WHAT NEEDS TO BE DONE
Output exactly the lines from the line that has "Български синонимен речник (207, 218)" through the last line of the data below, with no pictures.

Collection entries
────────────────────────────────────────

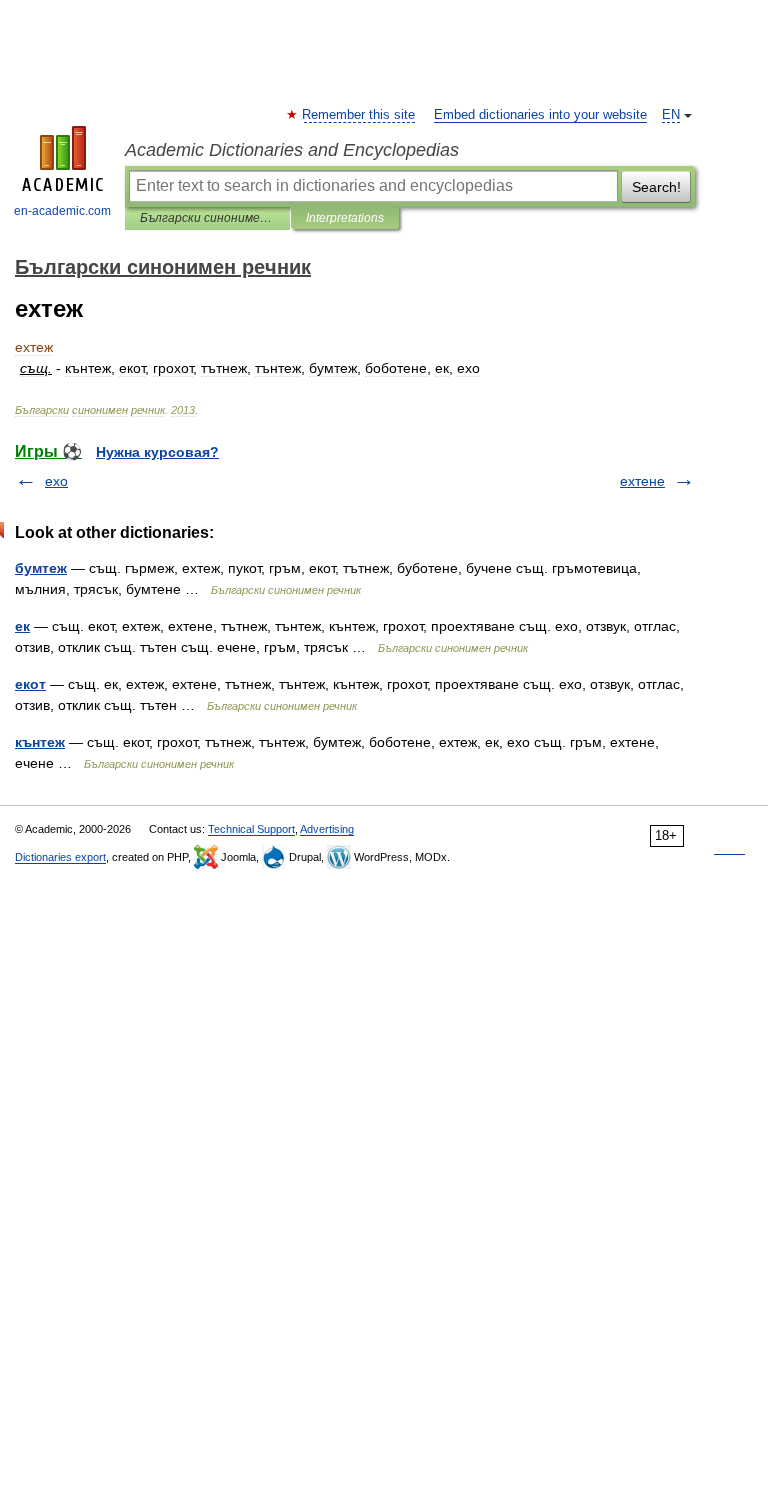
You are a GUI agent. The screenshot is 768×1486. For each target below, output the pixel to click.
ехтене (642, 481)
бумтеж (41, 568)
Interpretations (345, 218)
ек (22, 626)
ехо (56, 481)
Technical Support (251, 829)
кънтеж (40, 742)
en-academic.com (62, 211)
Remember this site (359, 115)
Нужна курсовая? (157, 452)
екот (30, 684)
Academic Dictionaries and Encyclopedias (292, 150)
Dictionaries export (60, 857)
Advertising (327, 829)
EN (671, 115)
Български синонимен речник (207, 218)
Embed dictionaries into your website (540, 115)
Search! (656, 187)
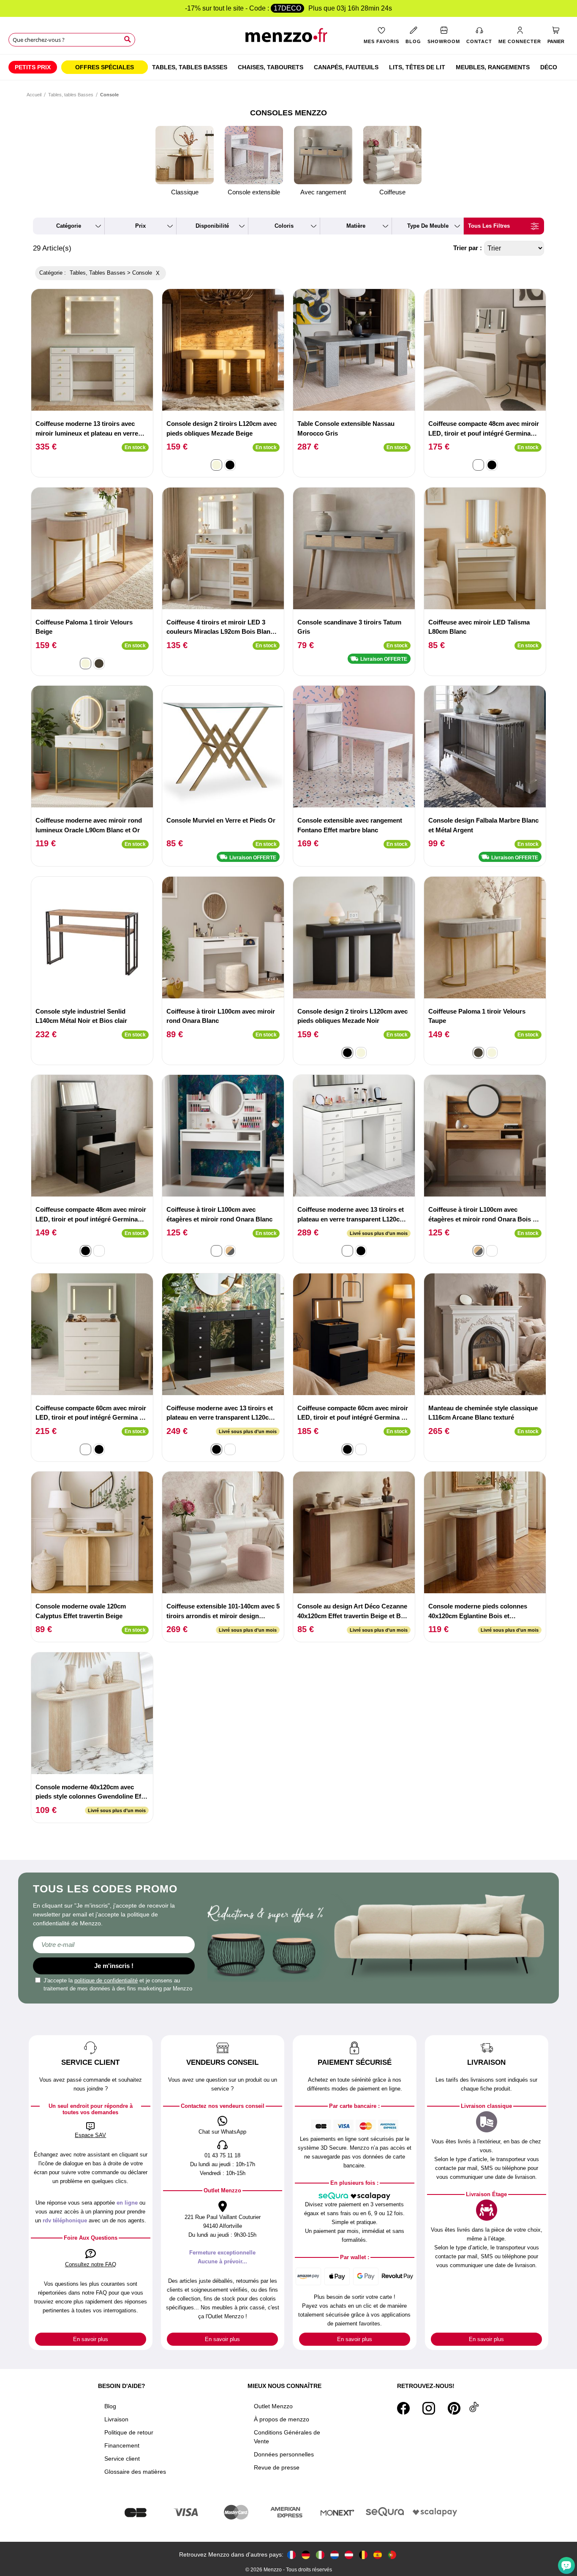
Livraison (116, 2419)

────────────────────────────────────────

SOLUTION TO THE EXERCISE
Български синонимен речник (207, 218)
Embed dictionaries into your website (540, 115)
Search! (656, 187)
Livraison (116, 2419)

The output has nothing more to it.